POINT Biopharma Global (NASDAQ:PNT) published a poster at ESMO Congress 2022 containing updated efficacy and safety data from the 27-patient safety and dosimetry lead-in cohort for the company’s Phase 3 SPLASH trial, evaluating PNT2002 for the treatment of metastatic castration-resistant prostate cancer (mCRPC).
Key findings include a median radiographic progression-free survival (rPFS) time of 11.5 months, compared with control arm benchmarks of 3.5-to-4.2 months for individuals with progressive mCRPC post-ARPI failure receiving similar treatment.
PNT2002 also had a well-tolerated safety profile with no treatment-related deaths and few treatment-related AEs of grade 3 or higher.
“rPFS is the primary endpoint of the SPLASH trial, making these positive signals from the lead-in cohort extremely promising,” Dr. Neil Fleshner, CMO of POINT, said in a statement.
In addition, a radiographic objective response was achieved in 60% of the 10 participants with evaluable disease at baseline.
The SPLASH trial is currently enrolling patients across 53 sites in North America, Europe, and UK, and site activations remain ongoing to expedite accrual. Compared with other currently approved radioligand therapies for prostate cancer, SPLASH is evaluating PNT2002 earlier in the treatment pathway and using fewer and lower doses.

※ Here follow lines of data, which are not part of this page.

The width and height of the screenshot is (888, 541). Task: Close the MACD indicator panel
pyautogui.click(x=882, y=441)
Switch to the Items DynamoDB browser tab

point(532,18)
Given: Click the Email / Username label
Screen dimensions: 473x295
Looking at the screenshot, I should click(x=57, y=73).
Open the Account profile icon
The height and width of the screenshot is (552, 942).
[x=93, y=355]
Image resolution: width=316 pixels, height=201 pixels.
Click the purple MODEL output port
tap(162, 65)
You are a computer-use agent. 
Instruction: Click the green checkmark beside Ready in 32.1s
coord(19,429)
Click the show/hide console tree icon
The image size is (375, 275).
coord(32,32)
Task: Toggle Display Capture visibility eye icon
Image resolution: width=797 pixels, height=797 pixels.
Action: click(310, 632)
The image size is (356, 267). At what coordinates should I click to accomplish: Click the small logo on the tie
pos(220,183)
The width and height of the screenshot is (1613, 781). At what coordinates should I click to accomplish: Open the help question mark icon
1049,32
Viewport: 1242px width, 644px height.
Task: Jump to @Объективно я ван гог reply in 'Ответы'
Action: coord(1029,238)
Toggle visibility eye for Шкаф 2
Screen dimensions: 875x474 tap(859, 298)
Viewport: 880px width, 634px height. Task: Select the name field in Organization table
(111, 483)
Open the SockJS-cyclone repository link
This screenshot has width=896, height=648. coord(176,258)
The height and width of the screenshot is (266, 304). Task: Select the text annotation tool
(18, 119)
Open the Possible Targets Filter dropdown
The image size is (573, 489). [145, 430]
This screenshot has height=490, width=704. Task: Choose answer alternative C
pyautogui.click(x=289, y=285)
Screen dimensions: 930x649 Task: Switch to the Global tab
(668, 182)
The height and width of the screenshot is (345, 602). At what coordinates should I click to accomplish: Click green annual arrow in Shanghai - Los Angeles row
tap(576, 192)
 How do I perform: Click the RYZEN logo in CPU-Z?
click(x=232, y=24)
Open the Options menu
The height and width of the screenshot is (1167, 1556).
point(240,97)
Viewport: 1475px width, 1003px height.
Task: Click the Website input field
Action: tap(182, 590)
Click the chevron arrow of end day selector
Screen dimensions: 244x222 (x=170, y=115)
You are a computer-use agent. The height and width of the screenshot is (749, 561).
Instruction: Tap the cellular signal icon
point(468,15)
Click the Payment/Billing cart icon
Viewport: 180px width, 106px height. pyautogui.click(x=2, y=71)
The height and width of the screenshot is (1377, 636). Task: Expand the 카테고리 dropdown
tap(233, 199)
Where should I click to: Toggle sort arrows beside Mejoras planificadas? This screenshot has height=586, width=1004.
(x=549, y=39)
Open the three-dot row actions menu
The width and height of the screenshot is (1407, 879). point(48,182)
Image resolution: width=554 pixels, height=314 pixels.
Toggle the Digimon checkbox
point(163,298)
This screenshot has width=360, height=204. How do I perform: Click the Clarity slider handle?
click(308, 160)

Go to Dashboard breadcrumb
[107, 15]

“The early efficacy signals of PSA and measurable disease responses, combined with the favorable, though non-randomized, rPFS data, are encouraging for success of the Phase 3 study,” said Scott Tagawa, M.D., medical oncologist at Weill Cornell Medicine, professor of medicine at Meyer Cancer Center, SPLASH trial investigator, and senior author on the SPLASH poster at ESMO.